Pale come quella di Marti, di Matteo Rosselli; in stato di estrema usura, risultano, nella possente composizione di natura masaccesca, di un estremo interesse e come si fa a pensare di non salvarle a Mostra finita !
Straordinaria cosa sarebbe stato risuscitare il “corpus” presentato nella sua versione nativa; ecco it nostro rimorso : cosa sarebbero state certe opere di intonazione grigio argentea, quale si intravedono sotto la deturpazione delle vernici, se fosse stato possibile estrarre, con accorte cure, le composizioni nella loro stesura originale ?

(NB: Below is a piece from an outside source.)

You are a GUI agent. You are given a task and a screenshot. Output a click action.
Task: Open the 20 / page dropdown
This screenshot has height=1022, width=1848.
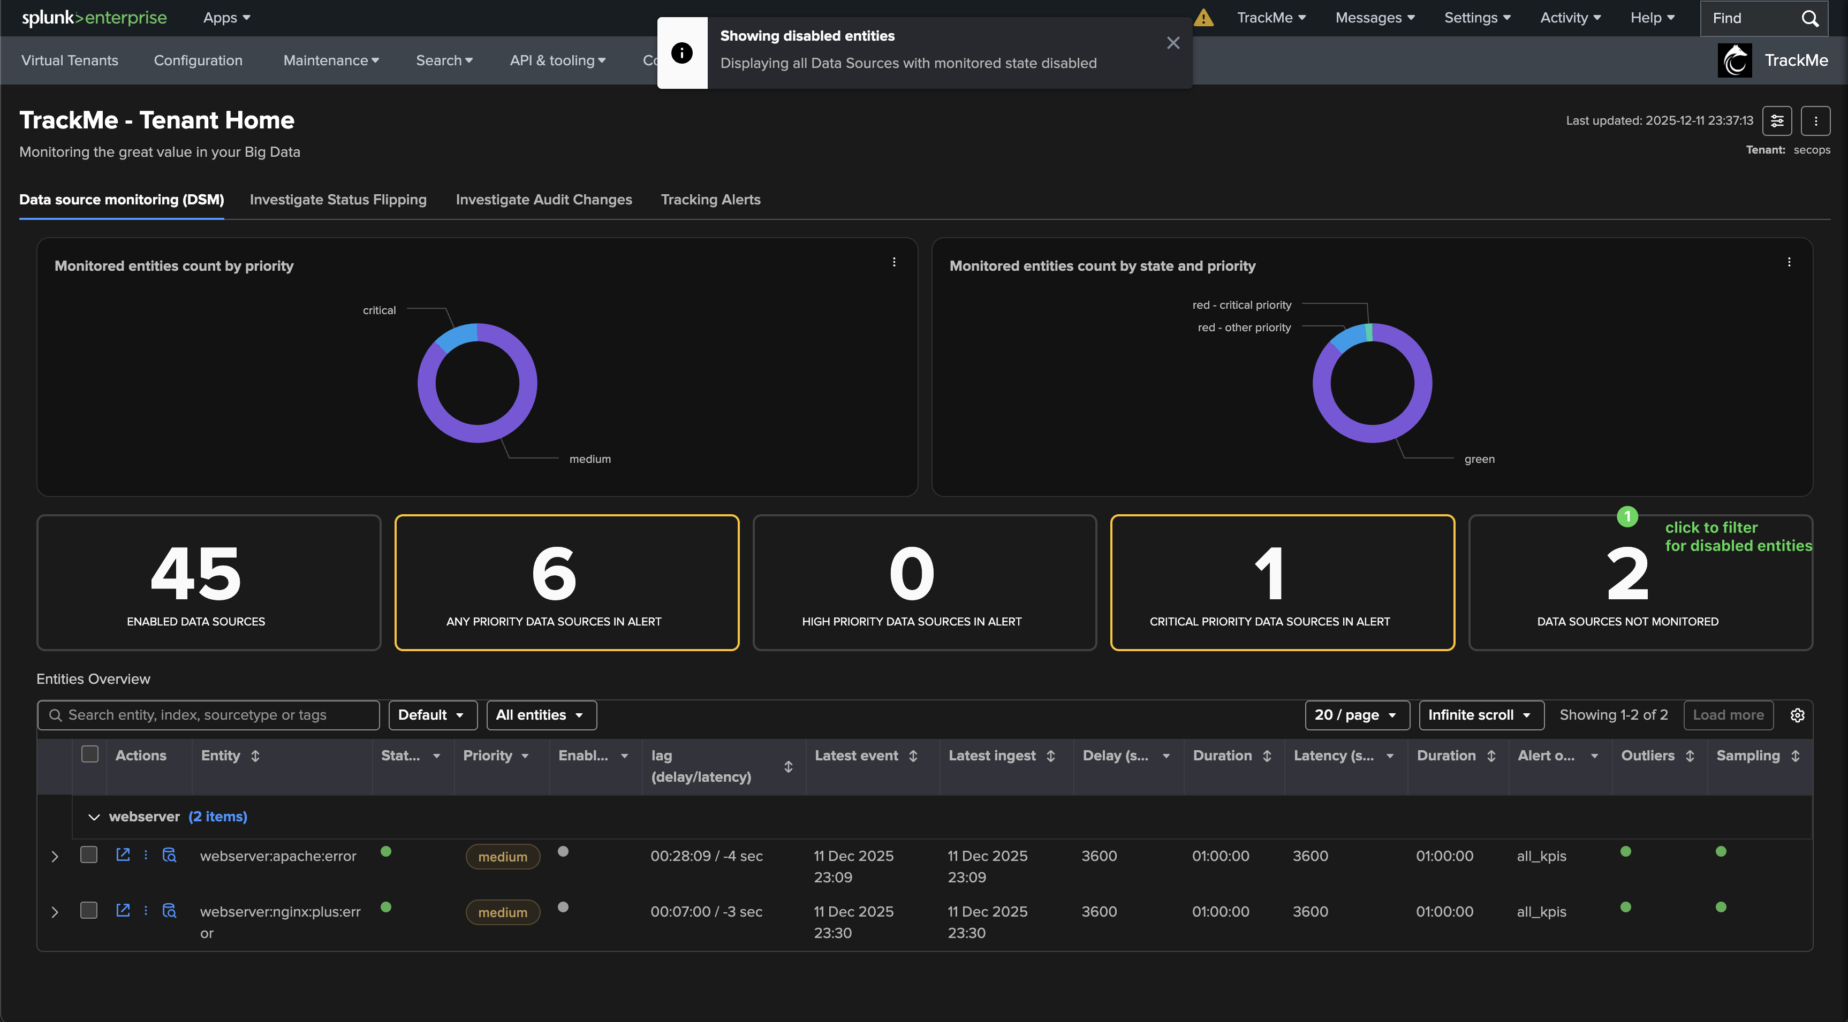1356,715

Un periodo creduto sporco, e buio, ci avrebbe sorpreso per la sua audacia e pulizia cromatica.
Basta rendersi conto sui testi dei raggiungimenti conseguiti dai collaboratori del Dott. Procacci, Direttore del Gabinetto Restauri per la Soprintendenza di Firenze : Attilio Balatri, Gilberto Bisi, Edo Masini, Sergio Taiti, Ermanno Toschi, Renzo Turchi, ed avere sott’occhio i recuperi indicativi di Niccolina Carusi e Luciano Gazzi, per il Gabinetto Restauri della Soprintendenza di Pisa, per sentire non dico il rimorso, ma il profondo rincrescimento per i risultati non potuti perseguire indipendentemente dalla nostra volontà.